The second example is less important for the personality involved than for what it says about the political environment in general and the inability of socialist politics based on economism to deal with it.

On the 21st November edition of the BBC Northern Ireland current affairs programme ‘Lets Talk’ Eamonn McCann, a prominent spokesperson for the Socialist Workers Party, utterly failed to provide a socialist response to the growing sectarianism in the North.  The tenor of the programme can be gauged from the remarks of the first of four panellists to speak, Gary Mason, a Methodist minister from East Belfast and a member of the Loyalist Commission which has been the political grouping including churchmen, unionist politicians and paramilitaries that have provided apologies for the sectarian pogroms of the UDA and UVF.

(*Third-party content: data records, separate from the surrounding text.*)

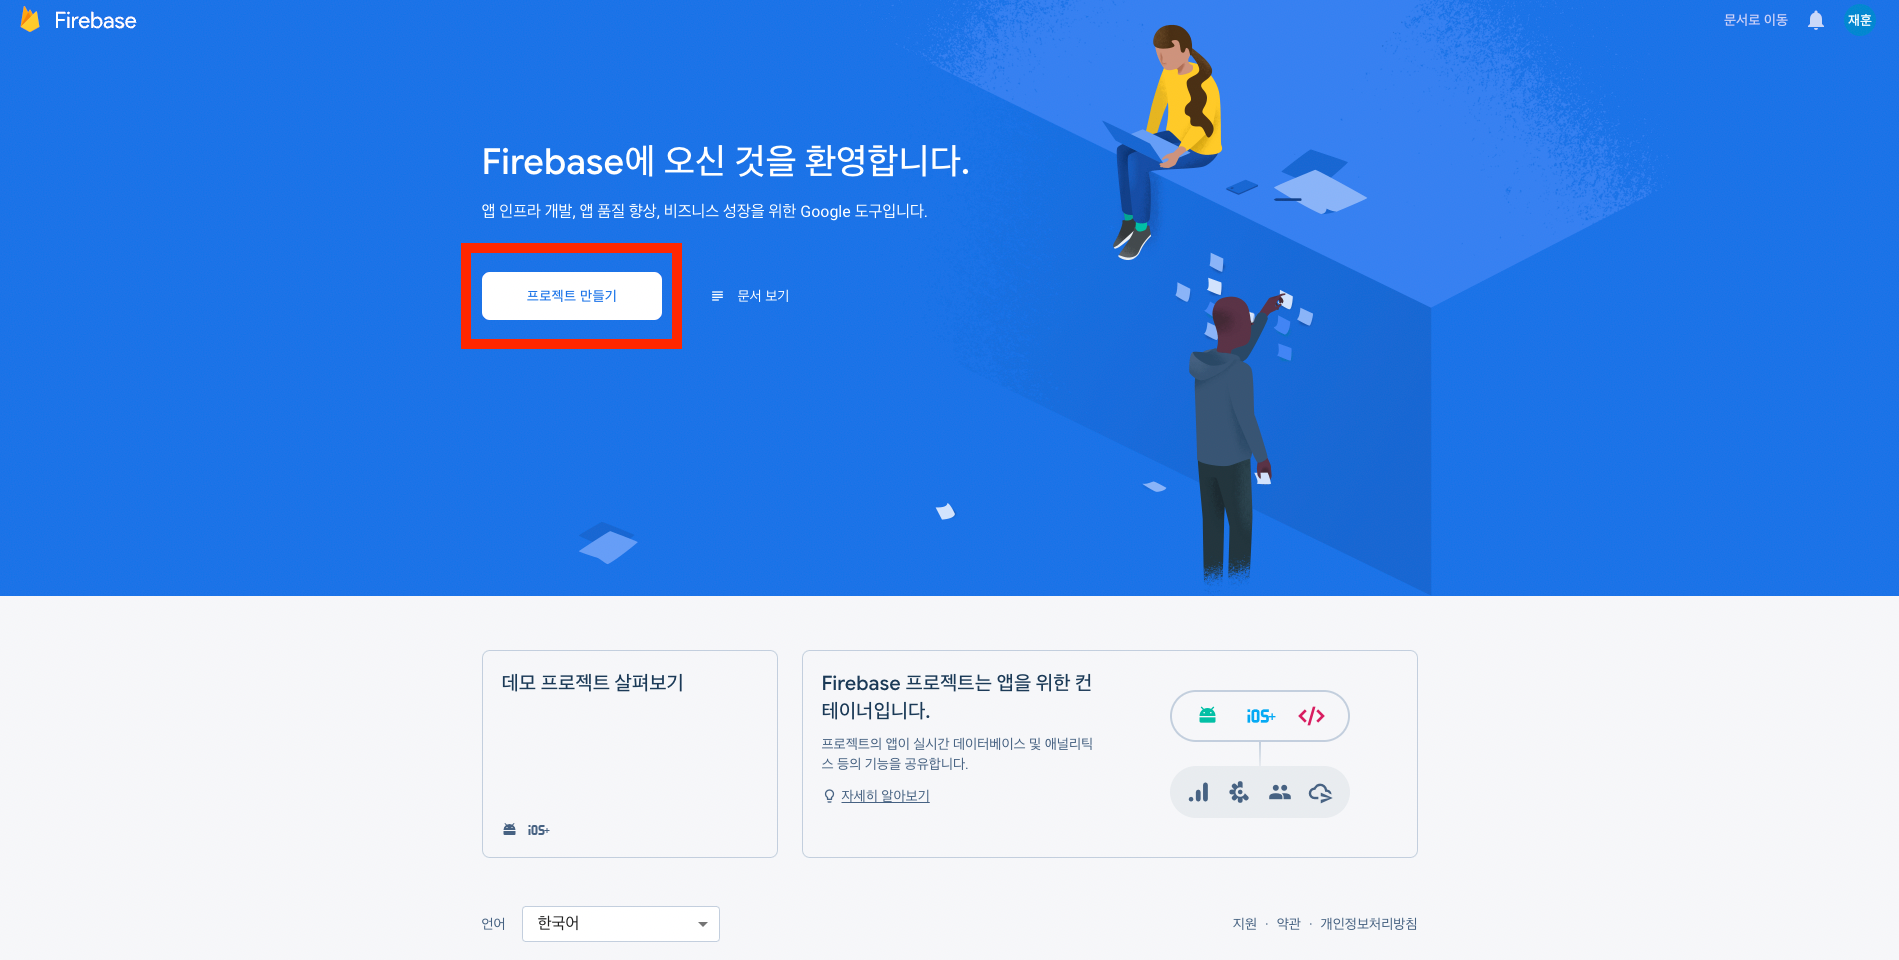Click the Android icon in demo project card
This screenshot has height=960, width=1899.
(510, 829)
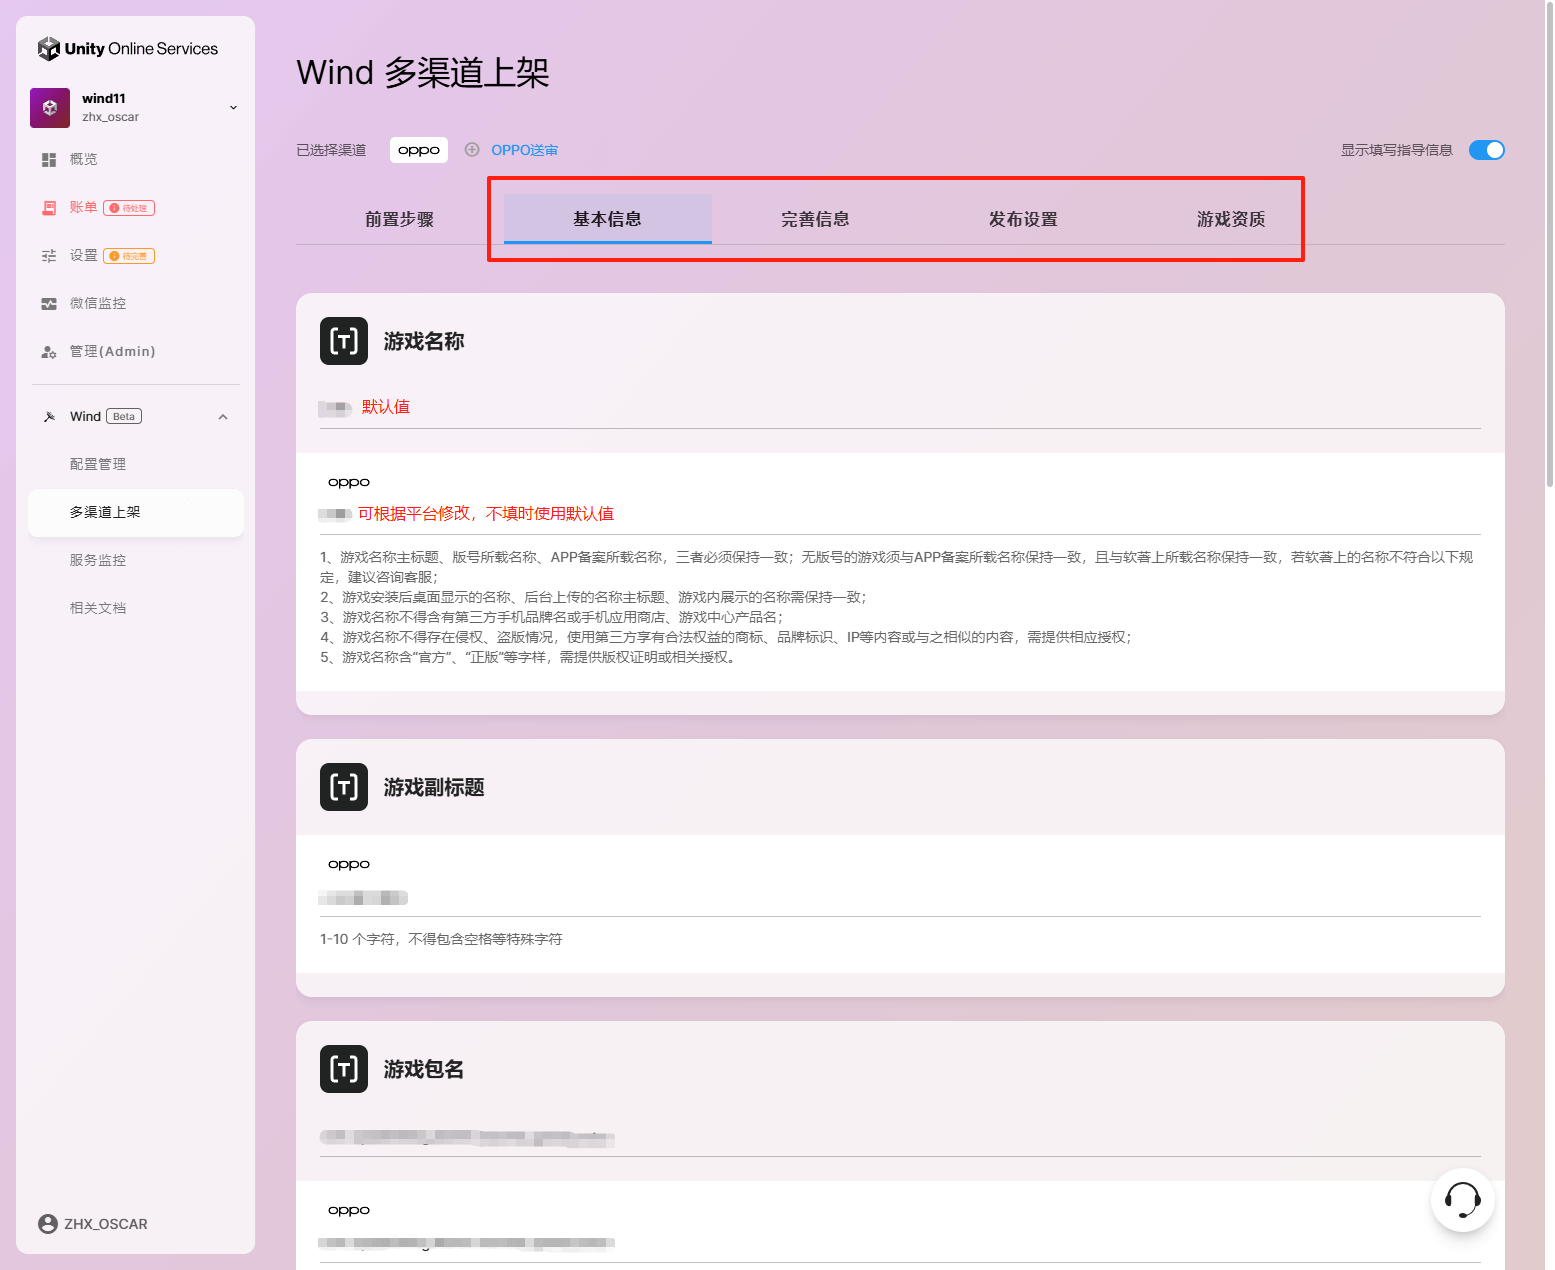The width and height of the screenshot is (1555, 1270).
Task: Open the 游戏资质 tab
Action: 1231,219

He informed us that we are all in the North ‘recovering bigots’ and that we had all to be ‘honest’ in admitting this and stop being ‘in denial.’  The second panellist, Chris McGimpsey of the Unionist Party, agreed, saying that everyone had sectarian bones in their body.  When asked by the BBC journalist hosting the show whether he agreed with these assessments Eamonn MCann might have been expected to state clearly that socialists are definitely not sectarian and that if the previous two panellists admitted to such this only proved that the socialist analysis of these people was correct.

Instead, when asked if he had any sectarian bones in his body, he stated ‘I suppose I must do.  I come from Northern Ireland..No one has the right to deny it’ (being at least partly sectarian).

It is not a question of being holier than thou to state that such a reply is disgraceful.

His ‘Marxist’ gloss on this reply was that such sectarianism was the product of history and material circumstances including the influx of Catholics into Belfast seeking work in competition with local Protestant workers.  The way to overcome it was through supporting the firefighters strike.

Hamlet without the Prince

The remainder of the programme will have been wearily familiar to those living in the North who have watched innumerable such programmes which consist of mutual hand-wringing, despair of both sides and statements of the banal.  To be fair to McCann he scotched the notion advanced that the two sides were equally to blame but singularly failed, as did everyone else, to name the real guilty party.

No one mentioned the role of the British in creating and sustaining the state or their obvious role in the most recent events.  Without such a focus such ‘debates’ can never go anywhere and McCann’s observation that Catholic sectarianism is less of a problem than Protestant bigotry is only that, an observation.

This of course is nothing new, what is new is that the cancer of sectarianism has become so pervasive and deep that a self proclaimed socialist cannot even answer a question that asks is he sectarian by saying No; worse, he says yes!